PASSAGE TO READ:

1 Reply Latest reply on Sep 17, 2003 12:08 PM by rob_dickinson42

    Uneven balancing with round robin policy

    rob_dickinson42

      I apologize for the length of this post, clustering can be complicated .

      I'm using the JBoss clustering framework to export clustered RMI services. My prototype initially works properly, but as I shut down and restart server nodes I'm seeing some unfairness in the round robin load balancing. It's certainly possible this isn't a JBoss bug, but a problem in how I'm using the clustering framework.

      THE TEST CASE

      I've got a simple MBean (a "beacon") that exports an RMI server using the JBoss HA framework, and then binds the RMI stub into local JNDI:

      public class Beacon
       extends org.jboss.system.ServiceMBeanSupport
       implements BeaconMBean
      {
       public void startService() throws Exception
       {
       rebind();
       }
      
       private void rebind() throws Exception
       {
       log.info("Rebinding...");
      
       // Grab HA partition
       String pname = "/HAPartition/" + partitionName;
       InitialContext context = new InitialContext();
       HAPartition partition = (HAPartition)context.lookup(pname);
      
       // Create HA-RMI server
       this.beaconImpl = new BeaconImpl(partition);
       this.beaconServer = new HARMIServerImpl(partition, "Beacon",
       BeaconInterface.class, beaconImpl, 0, null, null);
      
       // Bind server stub
       BeaconInterface stub = (BeaconInterface)beaconServer.createHAStub(new RoundRobin());
       context.rebind(jndiName, stub);
      
       log.info("Rebinding complete");
       }
      
       // LOTS OF DETAIL OMITTED HERE!
      }


      The beacon RMI server does nothing but increment a counter and log the new value.

      My simple client looks up a beacon interface and repeatedly makes calls to the beacon interface (by looking up the RMI stub via JNDI). The beacon interface is looked up every 10 calls to detect when the load balancing gets stuck (it wouldn't otherwise be required to do this).

SUPPLIED INFORMATION:
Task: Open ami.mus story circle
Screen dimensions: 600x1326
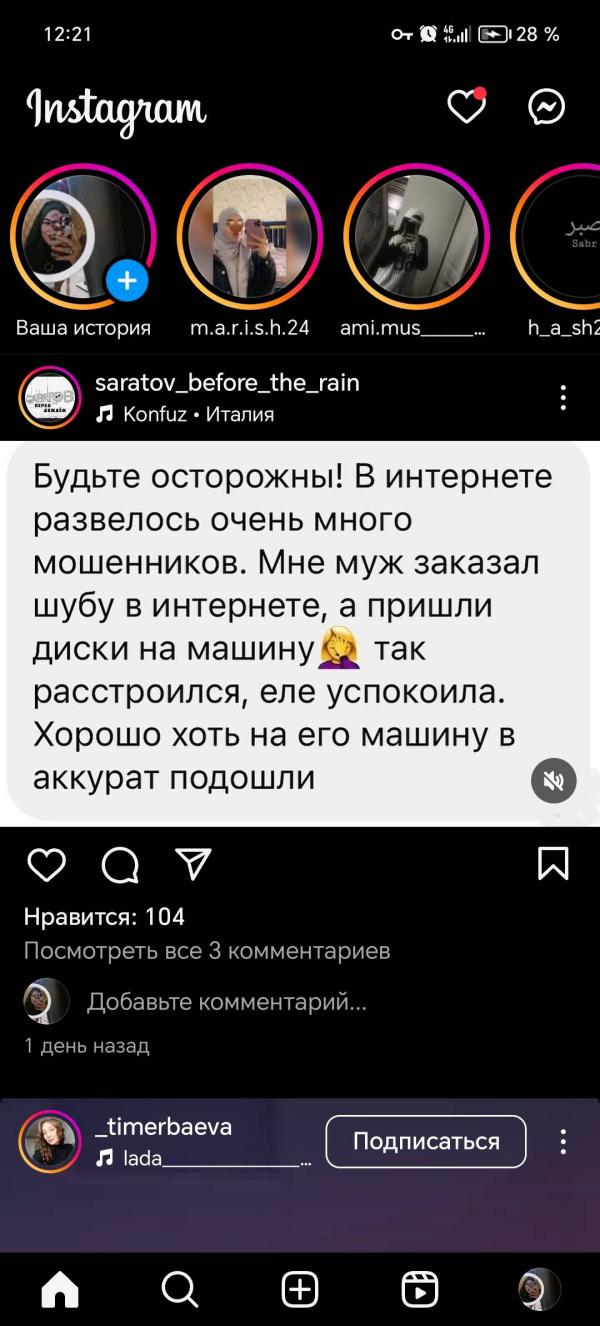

SHORT TASK 1:
Swap "counter" for "tally" and write out the forum post from "The beacon RMI" to "to do this)." with that change.
SHORT TASK 2:
Render this sentence from the forum post in Spanish: "The beacon RMI server does nothing but increment a counter and log the new value."
SHORT TASK 3:
According to the forum post, how often does the client look up the beacon interface?
The material stands apart from the forum post.

EXPECTED ANSWER 1:
The beacon RMI server does nothing but increment a tally and log the new value.

      My simple client looks up a beacon interface and repeatedly makes calls to the beacon interface (by looking up the RMI stub via JNDI). The beacon interface is looked up every 10 calls to detect when the load balancing gets stuck (it wouldn't otherwise be required to do this).

EXPECTED ANSWER 2:
El servidor RMI del beacon no hace nada más que incrementar un contador y registrar el nuevo valor.

EXPECTED ANSWER 3:
Every 10 calls.